REQUIRED ACTION: Your reply must contain exactly the lines running from the one with "Instruction: Toggle the" to the last line of the entries below, both included, and no other lines.

========================================

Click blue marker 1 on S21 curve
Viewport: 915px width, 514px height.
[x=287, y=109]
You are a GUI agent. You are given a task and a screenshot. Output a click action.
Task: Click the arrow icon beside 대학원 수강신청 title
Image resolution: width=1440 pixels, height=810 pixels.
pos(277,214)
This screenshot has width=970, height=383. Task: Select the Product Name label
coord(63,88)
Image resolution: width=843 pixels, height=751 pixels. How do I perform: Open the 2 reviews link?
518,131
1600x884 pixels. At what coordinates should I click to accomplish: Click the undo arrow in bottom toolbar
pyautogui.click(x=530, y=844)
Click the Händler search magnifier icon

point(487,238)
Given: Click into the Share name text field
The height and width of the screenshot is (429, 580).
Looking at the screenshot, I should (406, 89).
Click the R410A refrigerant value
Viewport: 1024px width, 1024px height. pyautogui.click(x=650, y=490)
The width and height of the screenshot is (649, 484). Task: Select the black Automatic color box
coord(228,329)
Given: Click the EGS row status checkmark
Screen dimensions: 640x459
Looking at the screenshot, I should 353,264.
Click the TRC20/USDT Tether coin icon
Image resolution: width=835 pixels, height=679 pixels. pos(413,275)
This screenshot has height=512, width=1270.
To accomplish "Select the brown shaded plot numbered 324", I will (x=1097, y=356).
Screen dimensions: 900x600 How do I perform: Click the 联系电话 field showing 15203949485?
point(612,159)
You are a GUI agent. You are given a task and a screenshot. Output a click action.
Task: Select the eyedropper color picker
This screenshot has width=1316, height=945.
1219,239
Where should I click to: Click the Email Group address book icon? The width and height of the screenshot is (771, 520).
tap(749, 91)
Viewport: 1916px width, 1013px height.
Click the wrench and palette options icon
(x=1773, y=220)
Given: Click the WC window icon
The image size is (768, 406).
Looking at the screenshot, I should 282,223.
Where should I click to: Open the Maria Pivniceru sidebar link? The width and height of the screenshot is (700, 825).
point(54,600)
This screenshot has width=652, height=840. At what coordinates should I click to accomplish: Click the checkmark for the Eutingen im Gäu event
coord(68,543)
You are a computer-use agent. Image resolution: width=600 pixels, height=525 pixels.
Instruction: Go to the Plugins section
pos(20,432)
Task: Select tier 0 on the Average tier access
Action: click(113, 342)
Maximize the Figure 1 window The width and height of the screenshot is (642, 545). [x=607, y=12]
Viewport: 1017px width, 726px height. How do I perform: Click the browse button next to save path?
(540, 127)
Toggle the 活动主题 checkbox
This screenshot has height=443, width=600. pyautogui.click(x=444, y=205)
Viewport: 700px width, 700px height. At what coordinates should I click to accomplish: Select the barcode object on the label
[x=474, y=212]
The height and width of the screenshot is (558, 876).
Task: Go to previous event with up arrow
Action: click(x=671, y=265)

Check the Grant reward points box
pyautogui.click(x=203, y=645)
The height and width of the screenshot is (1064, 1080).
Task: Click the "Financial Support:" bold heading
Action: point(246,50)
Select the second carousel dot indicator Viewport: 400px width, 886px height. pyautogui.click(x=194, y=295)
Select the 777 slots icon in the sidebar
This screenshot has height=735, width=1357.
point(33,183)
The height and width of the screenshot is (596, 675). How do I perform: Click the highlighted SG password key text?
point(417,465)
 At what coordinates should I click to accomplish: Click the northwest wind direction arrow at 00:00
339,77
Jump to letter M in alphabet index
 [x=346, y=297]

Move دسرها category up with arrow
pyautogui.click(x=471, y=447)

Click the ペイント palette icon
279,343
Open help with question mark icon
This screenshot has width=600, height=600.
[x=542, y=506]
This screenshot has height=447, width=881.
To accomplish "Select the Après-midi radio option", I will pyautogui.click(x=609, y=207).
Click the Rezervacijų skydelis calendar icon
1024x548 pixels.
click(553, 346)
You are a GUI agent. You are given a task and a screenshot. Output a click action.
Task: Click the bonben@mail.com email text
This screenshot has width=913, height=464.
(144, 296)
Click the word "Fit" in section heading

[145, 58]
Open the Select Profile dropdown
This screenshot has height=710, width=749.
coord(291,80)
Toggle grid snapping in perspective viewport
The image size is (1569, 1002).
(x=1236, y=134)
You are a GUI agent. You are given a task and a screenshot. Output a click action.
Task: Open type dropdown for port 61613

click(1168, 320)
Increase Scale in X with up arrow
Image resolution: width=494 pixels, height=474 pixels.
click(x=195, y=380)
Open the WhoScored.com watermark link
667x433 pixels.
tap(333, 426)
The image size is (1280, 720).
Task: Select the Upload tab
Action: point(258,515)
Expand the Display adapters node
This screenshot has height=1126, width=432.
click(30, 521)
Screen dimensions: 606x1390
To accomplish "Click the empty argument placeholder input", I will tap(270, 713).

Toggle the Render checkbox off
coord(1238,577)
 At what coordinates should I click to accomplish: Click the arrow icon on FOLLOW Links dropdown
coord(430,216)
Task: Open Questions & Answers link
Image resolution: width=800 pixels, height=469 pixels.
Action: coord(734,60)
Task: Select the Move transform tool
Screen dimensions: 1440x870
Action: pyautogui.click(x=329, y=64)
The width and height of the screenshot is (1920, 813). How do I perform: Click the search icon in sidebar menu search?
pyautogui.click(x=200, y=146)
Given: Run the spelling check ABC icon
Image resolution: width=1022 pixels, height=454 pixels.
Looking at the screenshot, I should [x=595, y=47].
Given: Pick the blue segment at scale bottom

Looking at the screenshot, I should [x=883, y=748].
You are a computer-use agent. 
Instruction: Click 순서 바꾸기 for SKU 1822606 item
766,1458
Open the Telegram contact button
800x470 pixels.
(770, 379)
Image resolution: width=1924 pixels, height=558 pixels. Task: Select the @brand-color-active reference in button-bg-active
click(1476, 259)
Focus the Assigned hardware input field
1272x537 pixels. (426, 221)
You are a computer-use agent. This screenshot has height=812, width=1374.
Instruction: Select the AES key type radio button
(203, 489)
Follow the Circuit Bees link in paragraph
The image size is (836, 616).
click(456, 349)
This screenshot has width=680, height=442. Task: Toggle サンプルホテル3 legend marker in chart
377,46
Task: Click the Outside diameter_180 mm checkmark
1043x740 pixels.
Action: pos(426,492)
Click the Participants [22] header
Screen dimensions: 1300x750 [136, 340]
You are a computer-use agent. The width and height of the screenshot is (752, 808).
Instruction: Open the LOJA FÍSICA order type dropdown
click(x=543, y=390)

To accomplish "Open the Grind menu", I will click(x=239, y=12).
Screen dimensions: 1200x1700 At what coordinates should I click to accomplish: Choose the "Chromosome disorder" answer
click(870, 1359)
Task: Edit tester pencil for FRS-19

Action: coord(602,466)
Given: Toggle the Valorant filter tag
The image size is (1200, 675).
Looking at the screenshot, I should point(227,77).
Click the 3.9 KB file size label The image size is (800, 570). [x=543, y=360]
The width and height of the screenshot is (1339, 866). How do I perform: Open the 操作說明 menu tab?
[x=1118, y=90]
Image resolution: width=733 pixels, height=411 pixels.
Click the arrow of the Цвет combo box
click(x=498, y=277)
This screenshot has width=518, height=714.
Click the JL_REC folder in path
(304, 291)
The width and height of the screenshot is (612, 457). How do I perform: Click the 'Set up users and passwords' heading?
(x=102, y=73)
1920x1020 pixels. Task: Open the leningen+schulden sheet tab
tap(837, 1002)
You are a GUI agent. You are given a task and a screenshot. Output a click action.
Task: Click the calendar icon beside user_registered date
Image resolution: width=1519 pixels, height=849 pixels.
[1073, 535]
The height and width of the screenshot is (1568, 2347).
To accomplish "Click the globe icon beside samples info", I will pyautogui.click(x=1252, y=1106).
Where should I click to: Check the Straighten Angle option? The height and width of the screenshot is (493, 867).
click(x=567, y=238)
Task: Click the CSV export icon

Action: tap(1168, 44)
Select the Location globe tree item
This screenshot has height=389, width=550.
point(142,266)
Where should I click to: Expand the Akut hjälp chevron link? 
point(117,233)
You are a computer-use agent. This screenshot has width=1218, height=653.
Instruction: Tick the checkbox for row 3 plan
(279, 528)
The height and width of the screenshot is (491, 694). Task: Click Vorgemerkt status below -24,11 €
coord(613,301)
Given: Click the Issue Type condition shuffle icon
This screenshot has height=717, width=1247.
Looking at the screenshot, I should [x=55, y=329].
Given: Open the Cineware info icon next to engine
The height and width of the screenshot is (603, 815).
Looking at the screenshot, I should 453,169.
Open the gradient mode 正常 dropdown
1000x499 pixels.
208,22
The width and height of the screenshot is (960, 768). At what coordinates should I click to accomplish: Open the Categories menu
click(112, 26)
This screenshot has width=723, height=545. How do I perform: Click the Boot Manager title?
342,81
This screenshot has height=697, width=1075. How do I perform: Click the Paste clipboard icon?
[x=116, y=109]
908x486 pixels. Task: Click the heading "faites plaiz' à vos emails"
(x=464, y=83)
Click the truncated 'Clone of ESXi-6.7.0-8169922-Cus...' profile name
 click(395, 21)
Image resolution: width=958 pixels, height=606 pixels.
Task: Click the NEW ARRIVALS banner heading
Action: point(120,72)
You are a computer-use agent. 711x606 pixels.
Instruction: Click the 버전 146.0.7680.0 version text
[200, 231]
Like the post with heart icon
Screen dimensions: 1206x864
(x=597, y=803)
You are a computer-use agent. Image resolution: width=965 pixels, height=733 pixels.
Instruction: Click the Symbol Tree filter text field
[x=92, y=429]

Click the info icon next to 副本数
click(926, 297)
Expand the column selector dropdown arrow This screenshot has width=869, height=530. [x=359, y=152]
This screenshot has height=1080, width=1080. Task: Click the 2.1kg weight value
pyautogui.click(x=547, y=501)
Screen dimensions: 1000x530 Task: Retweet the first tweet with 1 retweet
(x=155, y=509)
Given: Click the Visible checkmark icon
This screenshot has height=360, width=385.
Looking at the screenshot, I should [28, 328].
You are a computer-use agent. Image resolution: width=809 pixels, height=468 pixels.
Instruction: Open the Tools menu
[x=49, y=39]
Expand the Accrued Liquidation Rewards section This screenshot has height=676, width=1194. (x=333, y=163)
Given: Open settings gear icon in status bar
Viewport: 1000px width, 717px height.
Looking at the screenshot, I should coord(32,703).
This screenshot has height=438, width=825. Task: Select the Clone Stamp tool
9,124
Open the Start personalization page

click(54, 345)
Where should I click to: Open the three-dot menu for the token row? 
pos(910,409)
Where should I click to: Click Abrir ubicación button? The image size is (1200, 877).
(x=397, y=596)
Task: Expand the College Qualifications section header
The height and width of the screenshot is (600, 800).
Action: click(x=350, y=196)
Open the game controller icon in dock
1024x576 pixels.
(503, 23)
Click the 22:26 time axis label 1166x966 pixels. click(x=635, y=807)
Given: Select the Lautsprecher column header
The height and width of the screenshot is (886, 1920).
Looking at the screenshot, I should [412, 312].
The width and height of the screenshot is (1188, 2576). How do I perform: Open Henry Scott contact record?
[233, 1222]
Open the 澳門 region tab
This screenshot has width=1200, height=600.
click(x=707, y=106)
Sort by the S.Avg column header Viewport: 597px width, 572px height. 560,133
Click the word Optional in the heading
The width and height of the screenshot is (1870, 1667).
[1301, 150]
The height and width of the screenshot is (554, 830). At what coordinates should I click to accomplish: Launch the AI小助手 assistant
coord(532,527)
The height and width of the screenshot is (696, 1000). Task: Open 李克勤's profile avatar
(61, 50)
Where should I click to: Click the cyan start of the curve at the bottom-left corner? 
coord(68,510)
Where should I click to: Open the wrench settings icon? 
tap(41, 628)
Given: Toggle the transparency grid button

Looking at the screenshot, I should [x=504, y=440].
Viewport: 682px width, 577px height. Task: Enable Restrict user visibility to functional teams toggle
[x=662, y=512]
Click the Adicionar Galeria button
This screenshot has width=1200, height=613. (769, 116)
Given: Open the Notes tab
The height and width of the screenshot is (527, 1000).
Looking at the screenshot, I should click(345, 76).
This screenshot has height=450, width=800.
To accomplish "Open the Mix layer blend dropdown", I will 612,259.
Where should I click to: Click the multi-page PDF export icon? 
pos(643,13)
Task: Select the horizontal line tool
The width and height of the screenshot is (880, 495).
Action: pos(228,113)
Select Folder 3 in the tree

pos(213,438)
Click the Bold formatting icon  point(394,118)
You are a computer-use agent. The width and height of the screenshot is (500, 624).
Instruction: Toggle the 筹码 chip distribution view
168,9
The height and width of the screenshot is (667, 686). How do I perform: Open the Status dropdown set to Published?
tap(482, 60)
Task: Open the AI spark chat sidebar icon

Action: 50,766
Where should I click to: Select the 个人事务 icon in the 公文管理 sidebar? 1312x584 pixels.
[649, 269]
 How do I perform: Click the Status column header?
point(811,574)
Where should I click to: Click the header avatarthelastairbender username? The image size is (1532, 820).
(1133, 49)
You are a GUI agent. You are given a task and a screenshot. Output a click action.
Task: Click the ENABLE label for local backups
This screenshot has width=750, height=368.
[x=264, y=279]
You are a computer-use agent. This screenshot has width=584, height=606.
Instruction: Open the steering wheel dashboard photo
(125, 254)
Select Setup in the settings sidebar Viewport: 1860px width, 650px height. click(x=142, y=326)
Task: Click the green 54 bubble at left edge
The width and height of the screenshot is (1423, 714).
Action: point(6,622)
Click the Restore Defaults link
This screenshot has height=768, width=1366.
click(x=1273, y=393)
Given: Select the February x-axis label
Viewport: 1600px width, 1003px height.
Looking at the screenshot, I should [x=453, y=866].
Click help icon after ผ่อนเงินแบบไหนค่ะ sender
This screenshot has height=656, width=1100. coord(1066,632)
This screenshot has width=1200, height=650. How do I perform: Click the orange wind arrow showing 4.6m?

========================================

WRITTEN SOLUTION:
Instruction: Toggle the 筹码 chip distribution view
168,9
The height and width of the screenshot is (667, 686). How do I perform: Open the Status dropdown set to Published?
tap(482, 60)
Task: Open the AI spark chat sidebar icon

Action: 50,766
Where should I click to: Select the 个人事务 icon in the 公文管理 sidebar? 1312x584 pixels.
[649, 269]
 How do I perform: Click the Status column header?
point(811,574)
Where should I click to: Click the header avatarthelastairbender username? The image size is (1532, 820).
(1133, 49)
You are a GUI agent. You are given a task and a screenshot. Output a click action.
Task: Click the ENABLE label for local backups
This screenshot has width=750, height=368.
[x=264, y=279]
You are a computer-use agent. This screenshot has width=584, height=606.
Instruction: Open the steering wheel dashboard photo
(125, 254)
Select Setup in the settings sidebar Viewport: 1860px width, 650px height. click(x=142, y=326)
Task: Click the green 54 bubble at left edge
The width and height of the screenshot is (1423, 714).
Action: point(6,622)
Click the Restore Defaults link
This screenshot has height=768, width=1366.
click(x=1273, y=393)
Given: Select the February x-axis label
Viewport: 1600px width, 1003px height.
Looking at the screenshot, I should [x=453, y=866].
Click help icon after ผ่อนเงินแบบไหนค่ะ sender
This screenshot has height=656, width=1100. coord(1066,632)
This screenshot has width=1200, height=650. How do I perform: Click the orange wind arrow showing 4.6m?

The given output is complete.